My go-to store is the supermarket ASDA (owned by Wal-Mart now) 'cos it's cheap and I can get practically everything (legal) there. 99.9 p a litre, by the way.


----------



## Njaco (Feb 17, 2008)

Charles, those WaWas are the same all over, cookie cutter styling. I must have a few dozen of them - SuperWawWas they're called - around here. I actually try to stay away cause I refuse to pay $9.00 for a hoagie that is 2inches long! But they do have the market cornered on the East Coast. Do you know the meaning of WaWa?


----------



## ccheese (Feb 17, 2008)

Njaco said:


> Charles, those WaWas are the same all over, cookie cutter styling.
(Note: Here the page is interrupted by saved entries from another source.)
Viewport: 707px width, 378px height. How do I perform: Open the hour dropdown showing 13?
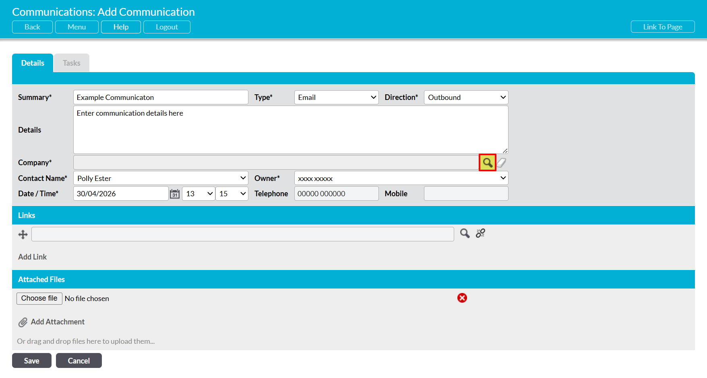click(198, 194)
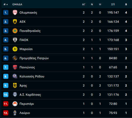Screen dimensions: 132x118
Task: Open the Α.Σ. Καρδίτσας team link
Action: [30, 95]
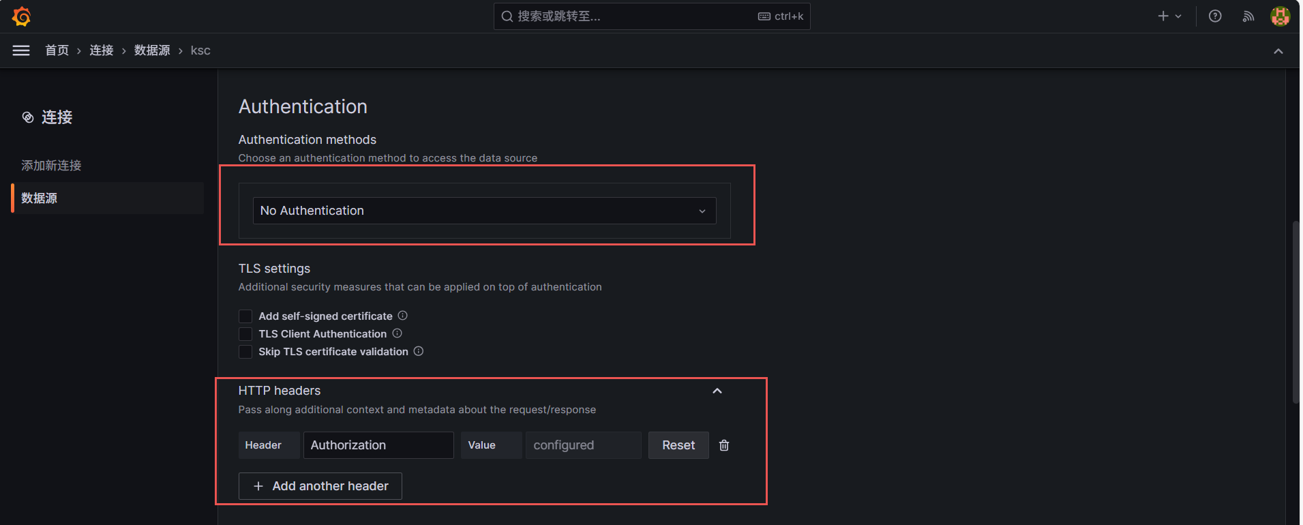The image size is (1303, 525).
Task: Expand the plus add-new menu in top bar
Action: pyautogui.click(x=1169, y=16)

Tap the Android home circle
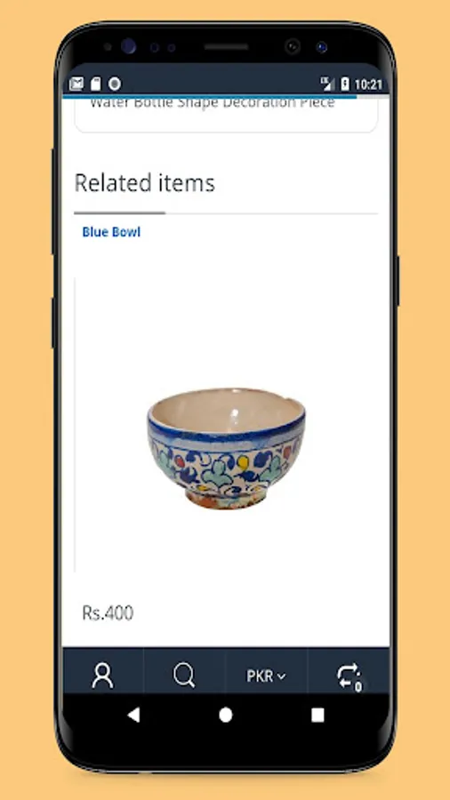(226, 715)
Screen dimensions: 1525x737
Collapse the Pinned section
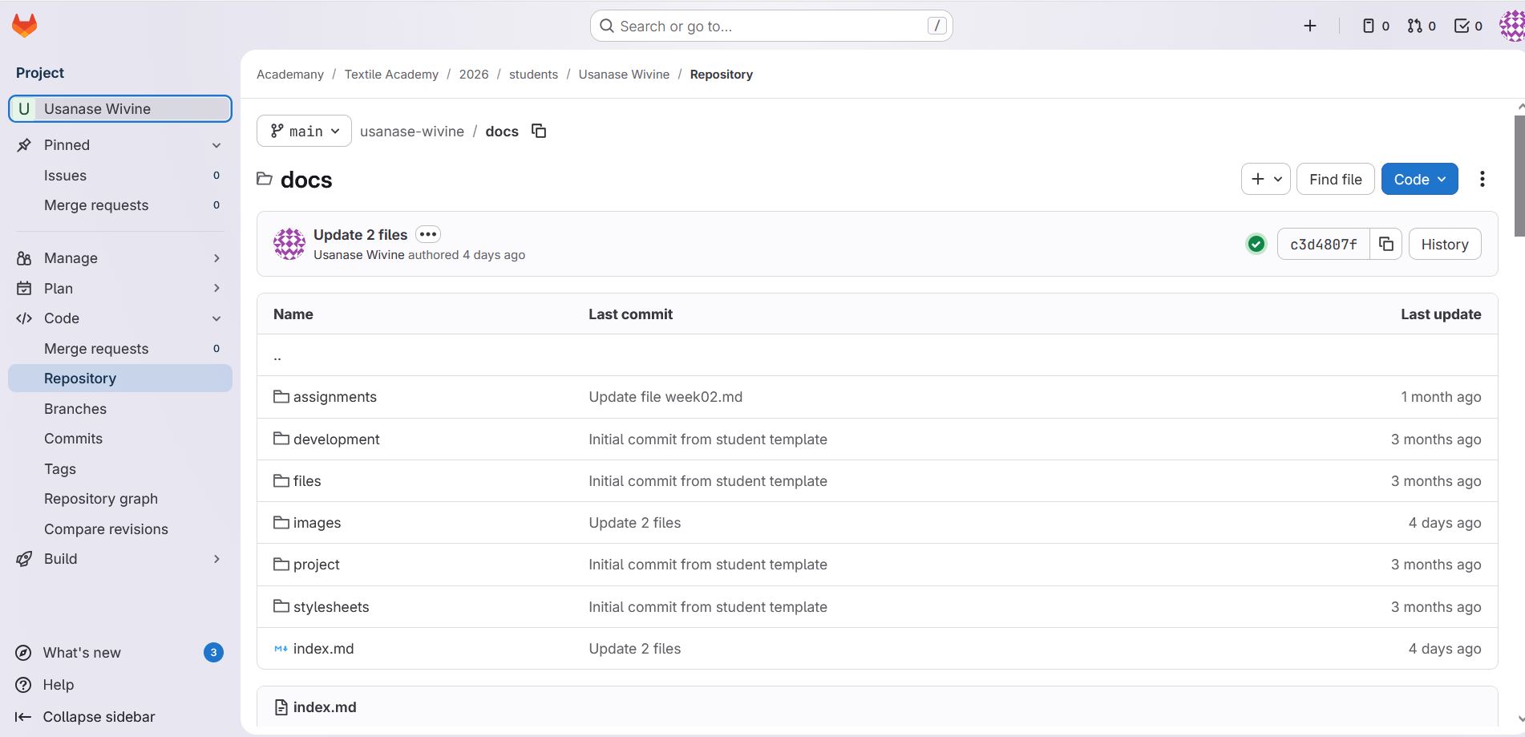coord(216,145)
I must have a few dozen of them - SuperWawWas they're called - around here. I actually try to stay away cause I refuse to pay $9.00 for a hoagie that is 2inches long! But they do have the market cornered on the East Coast. Do you know the meaning of WaWa?




I don't buy anything but gas from them. Don't think I've ever been inside
of one. It's just like Calif...... a nice place to visit....

No... what's the meaning of WaWa ??

Charles


----------



## Njaco (Feb 17, 2008)

Its Indian for goose. That's why the logo. 

Who wudda known?


----------



## pbfoot (Feb 17, 2008)

Wawa the town The one place I've been where it says next fuel 75miles and it was true and I didn't believe it miles between small towns .Here is the tourist attraction in Wawa aside from fishing hunting and the such the famous Goose


----------



## DBII (Feb 18, 2008)

This is the best I was able to do but the place was close when I went by. This is the latest in Texas drive throughs. Each door is one way and the clerk brings your beer to your car window.


----------



## B-17engineer (Feb 18, 2008)

Welll I dont have a picture but its Shop RIte i guess


----------



## Matt308 (Feb 18, 2008)

Reminds me of my youth traveling through Nawlins, Louisiana. We hooked up with this cajun chick who took us Alabama/Kentucky redneck boys thru a daquiri drive thru. A cop actually carded all of us before we ordered (including the driver) and we made our purchase of alchohol drinks like a Starbucks.

Thems were diff'rnt times. And I can honestly say I don't miss 'em.


----------